My doctor asked me if I was getting enough exercise.
“Why, yes,” I replied. “Every other day I walk ten miles, rain or shine.”
“That is impressive,” my doctor replied. “Where do you walk?”
“I walk from the Philadelphia Museum of Art to Falls Bridge, following Martin Luther King, Jr. Drive,”
“The same walk each time?
“Yes. Every other day for the past three years.”
“That must be very boring after a while,” was my doctor’s final comment. “How do you fight the boredom? Do you listen to podcasts?”
Today was cold, raining, and windy. But it was a “walk day,” so I bundled up and headed into the blustery precipitation. As I entered my third mile, the path led away from the highway and the noise level lessened abruptly. Martin Luther King, Jr. Drive is an oasis in the big city, and I was surrounded by flora and fauna.
I ruminated on my doctor’s comment and asked myself why I never got bored on this walk. This led me to reflect on the person who I consider to be the greatest scientist of all time – Charles Darwin. His proposition – evolution through natural selection – is to me absolutely central to human understanding of everything.
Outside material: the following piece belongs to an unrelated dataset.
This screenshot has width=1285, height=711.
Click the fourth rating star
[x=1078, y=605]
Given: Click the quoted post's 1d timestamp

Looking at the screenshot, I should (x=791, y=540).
All things living today, including Homo sapiens, exist because they acquired certain characteristics that made them slightly more likely to live long enough to reproduce. Such a simple idea, but it took millions of years for a sentient being to state it.
On further reflection, I observed to myself (since I often talk aloud when I am on my walks), humans have lived in – as opposed to been protected from – nature for 99% of the existence of the species. Our genes are still finely-tuned to living in the natural world; we have not had enough time to acquire genetic characteristics that thrive on smog, chemicals in our food, traveling at 500 miles an hour, and 12 hours of jet lag. We are designed (through natural selection, not industrial design) to live long enough to reproduce when we live in harmony with nature. Living in and with nature is part of our genetic map. Without nature, we are missing an important ingredient that makes us human.
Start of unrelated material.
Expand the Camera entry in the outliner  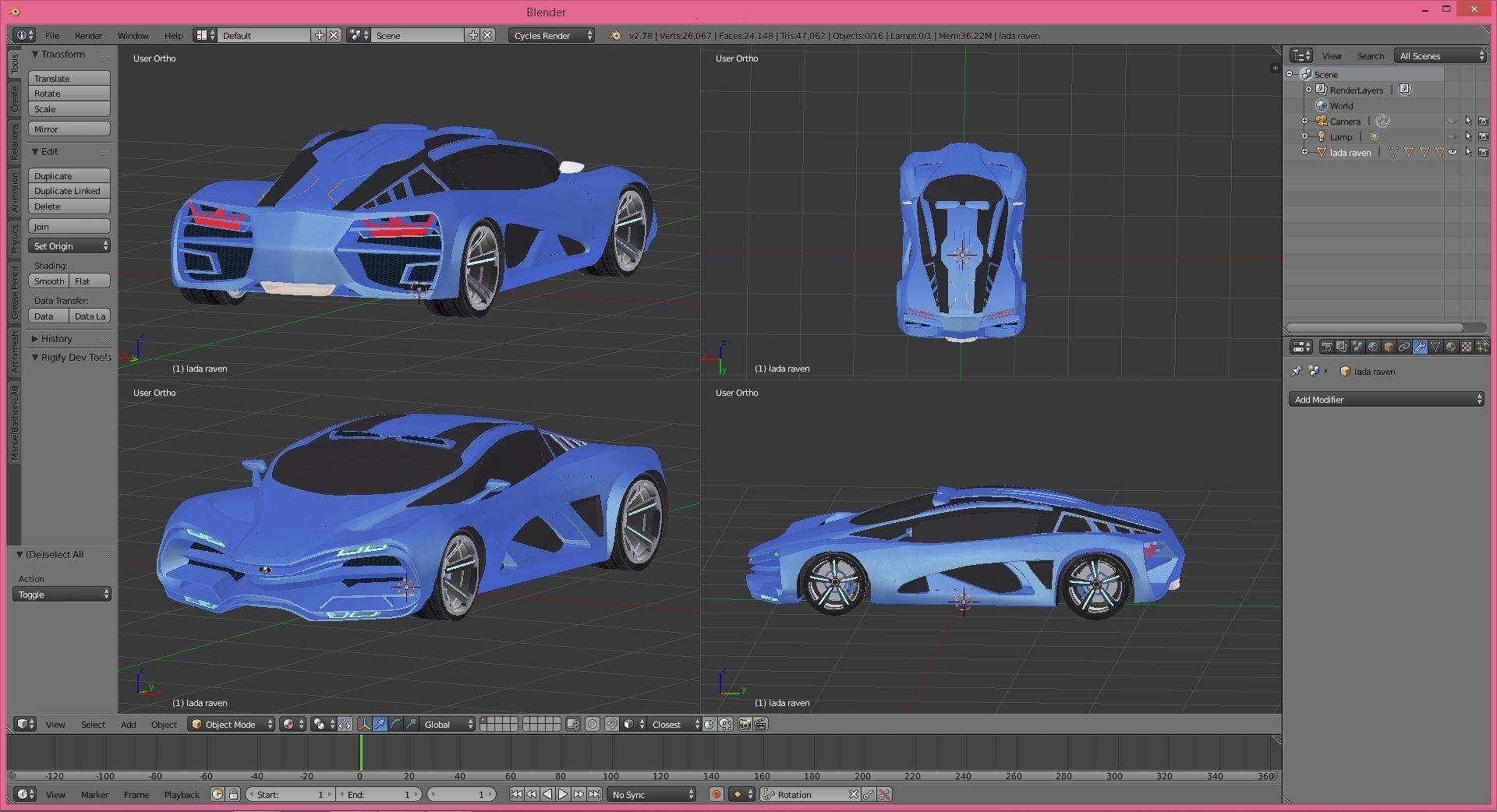click(x=1305, y=121)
I saw no humans on my walk today, but I was not alone. I saw two rabbits, not more than five feet from me. I stopped and spoke to them briefly. They looked at me but did not run away. Later I almost stepped on a beaver. I spoke with the beaver, who also did not run away. Still farther, at about the six-mile mark, I met a family of Canada geese – a mom, a dad, and seven goslings, still with yellow fuzz on their bodies. The dad looked at me as dads do, but after I spoke to the family, he turned away to continue his breakfast. Robins were everywhere. I could not tell if the same robins followed me on my ten-mile walk, or if it was a robin relay race, but I am sure that they were hoping for bread crumbs.
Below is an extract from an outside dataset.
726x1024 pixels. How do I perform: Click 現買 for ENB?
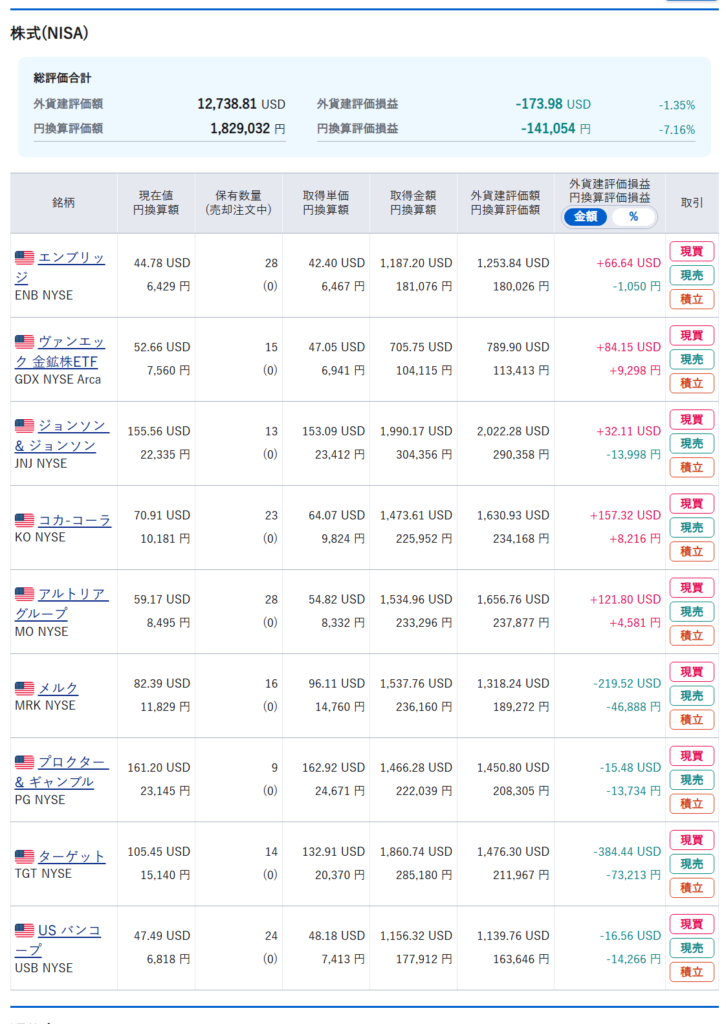(691, 251)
At the eight-mile mark the wind picked up and I had to bend into the force that it generated. It felt good to be challenged by the wind, which could have but did not overwhelm me. I noticed that the level of the Schuylkill River, which flows just to the east of my path, was higher than usual and I knew that the rain upstream had been heavy last night. A bird I could not identify was fishing in the boil at the base of the Fairmount Dam, and I was lucky to be watching when the bird’s efforts were successful. The spring foliage was noticeably greener and thicker than two days before. The crocuses and daffodils were long gone, but the cherry blossoms were still pink and mesmerizing.
Darwin figured it out, and mostly we have forgotten what he taught us. I realized that on my ten-mile walk I was behaving in a way that was in harmony with the successful evolutionary path that allowed humans to survive, reproduce, and pass on their genes. Podcast? Not for me. Boredom? Never. Companionship? Everywhere I looked.